In experiments in which infected cells are incubated in ICB, K+ is maintained at a concentration that is known to be inhibitory to parasite motility (14, 24). Given that under these conditions parasites can still undergo egress, our results suggest that either the parasites do not need to become motile in order to exit their host cells or the initiation of motility during egress can occur regardless of the external [K+]. To investigate whether motility is required for egress, we tested the effects of the PLC inhibitor U73122, the intracellular Ca2+ chelator BAPTA-AM, and the actin inhibitor cytochalasin D on egress. All of these chemicals have been shown to inhibit the motility of extracellular parasites (10, 26, 30), as well as induced egress (2, 18, 30), although the target for U73122 is unclear, since it does not block the activity of a recombinant T. gondii PLC (TgPI-PLC) (17). Our overall strategy was to allow parasites to invade and replicate for 30 h, at which time point we captured images of specific vacuoles and added the particular inhibitor that was being tested. To assess the effect of the inhibitor on egress, we monitored the same vacuoles at 42, 48, and 54 h postinfection. Utilizing this assay, we observed that U73122 and BAPTA-AM did not block or delay egress relative to that of controls at any of the three time points (Fig. 2). Neither U73122 nor BAPTA-AM caused lysis of HFFs when parasites were not present, indicating that host cell lysis was a consequence of parasitism and not of direct drug action.
Interestingly, disruption of actin polymerization by cytochalasin D did, however, have an effect on egress. By 42 h postinvasion (12 h post-drug treatment), cultures treated with 10 μM cytochalasin D showed only 16% egress while control cells showed 45% egress (Fig. 2). By 48 h postinvasion, cytochalasin D-treated cells showed 35% egress compared to 91% egress for control cells. By 54 h, egress levels were at 57% for cytochalasin D-exposed cells and 98% for controls. Just as with the other inhibitors used, lysis of the cells was due to parasite egress, since uninfected cells were not lysed when treated with cytochalasin D. The fact that cytochalasin D-treated cultures showed an increase in the percentage of vacuoles undergoing egress over time indicates that microfilament disruption delays, but does not completely block, egress. This result is in contrast to the effect of cytochalasin D on motility (10, 39) and on induced egress (2, 18), which is complete inhibition.

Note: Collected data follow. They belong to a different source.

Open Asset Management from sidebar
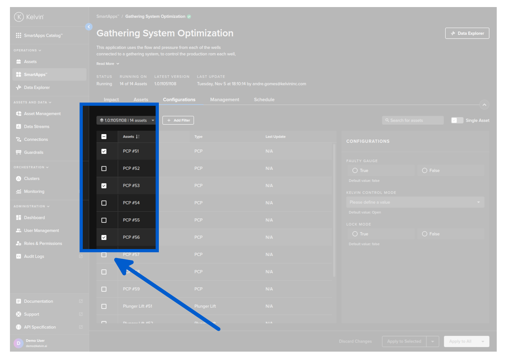Viewport: 507px width, 359px height. 42,114
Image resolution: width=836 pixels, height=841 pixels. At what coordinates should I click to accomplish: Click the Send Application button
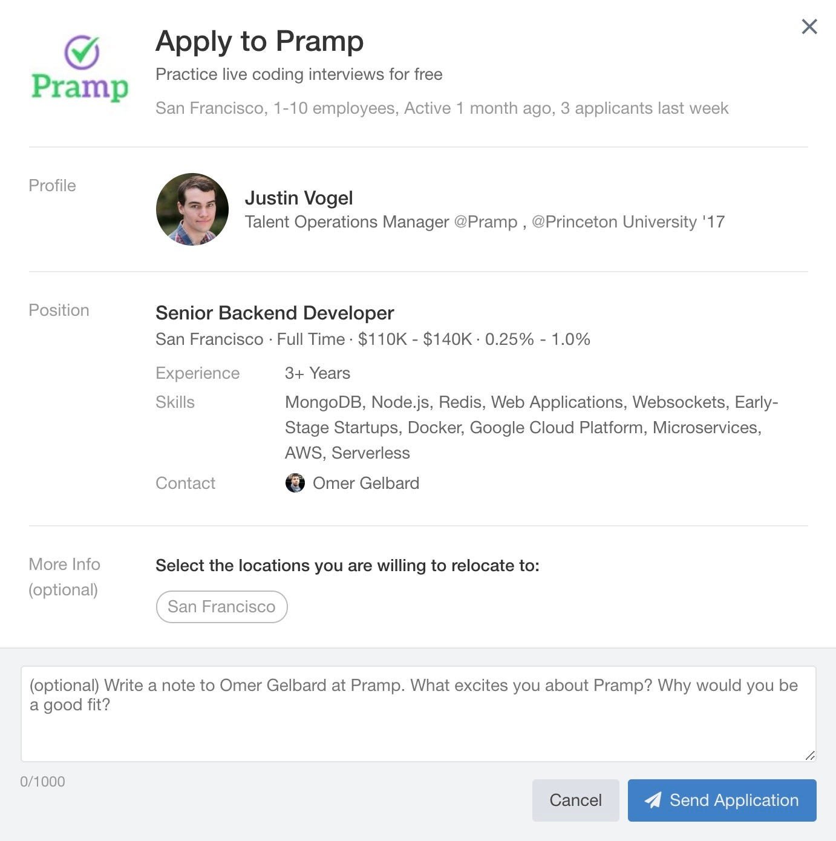[x=722, y=800]
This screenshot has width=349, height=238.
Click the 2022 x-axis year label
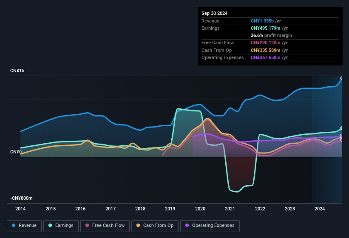tap(260, 209)
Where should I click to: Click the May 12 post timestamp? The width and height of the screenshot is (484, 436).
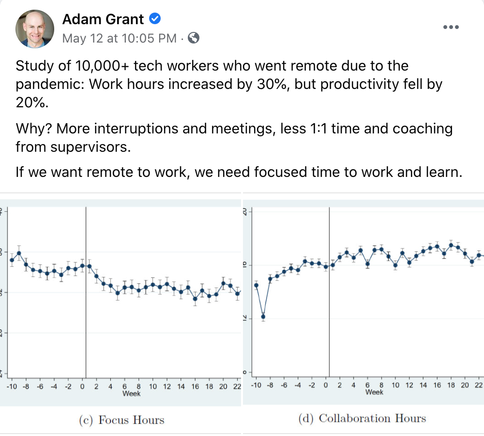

In order to verify that BAPTA-AM, U73122, and cytochalasin D remained active over the course of the experiment, at 42 h postinvasion (12 h after addition of the drugs) we added saponin to a final concentration of 0.005% and then monitored egress after 10 min of exposure at 37°C. All three treatments inhibited induced egress relative to that of controls (data not shown), indicating that the drugs were still active and could interfere with permeabilization-induced egress, as has been reported previously (2, 30). The fact that strong inhibitors of induced egress do not block noninduced egress indicates that these two phenomena have different requirements.
Mycalolide B permanently blocks parasite motility but not egress.
Although BAPTA-AM, U73122, and cytochalasin D disrupt motility in extracellular parasites (10, 26, 30), the experiments described above, showing that none of these inhibitors stops noninduced egress, do not unequivocally demonstrate that motility is not required for this process. This is because it is possible that parasites were somehow partially or fully protected from the actions of these inhibitors by virtue of the parasite's intracellular location within the parasitophorous vacuole, accounting for their ability to egress. To fully address this question, we would have to test the motility state of the parasites that undergo egress despite treatment with the inhibitors. However, given that these inhibitors are reversible, they are kept in the medium for the duration of the assay, and thus parasites are exposed to them in the ECB upon egress. Therefore, parasites would become paralyzed once outside the host cell, making it difficult to test whether the parasites were immotile during egress.
To overcome the limitation of the inhibitors described above, we have taken advantage of the actin depolymerizer mycalolide B, whose effect, unlike that of cytochalasin D, is irreversible, apparently due to covalent modification of actin (22, 35-37, 43). In fact, HFFs exposed to 3 μM mycalolide B for as little as 5 min still show complete disruption of their actin cytoskeletons 48 h later (Fig. 3). When exposed to 3 μM mycalolide B for 1 h at 30 h postinvasion, intracellular parasites can still exit their host cell at later time points (Fig. 4A). Furthermore, similar to what was observed after cytochalasin D treatment, transient exposure to mycalolide B results in a delay in egress (Fig. 4A). By 48 h postinvasion (18 h after the 1-h drug exposure), only 20% of mycalolide B-treated vacuoles had undergone egress, compared to 88% of controls. By 72 h, 81% of mycalolide B-treated vacuoles and 100% of control vacuoles had lysed.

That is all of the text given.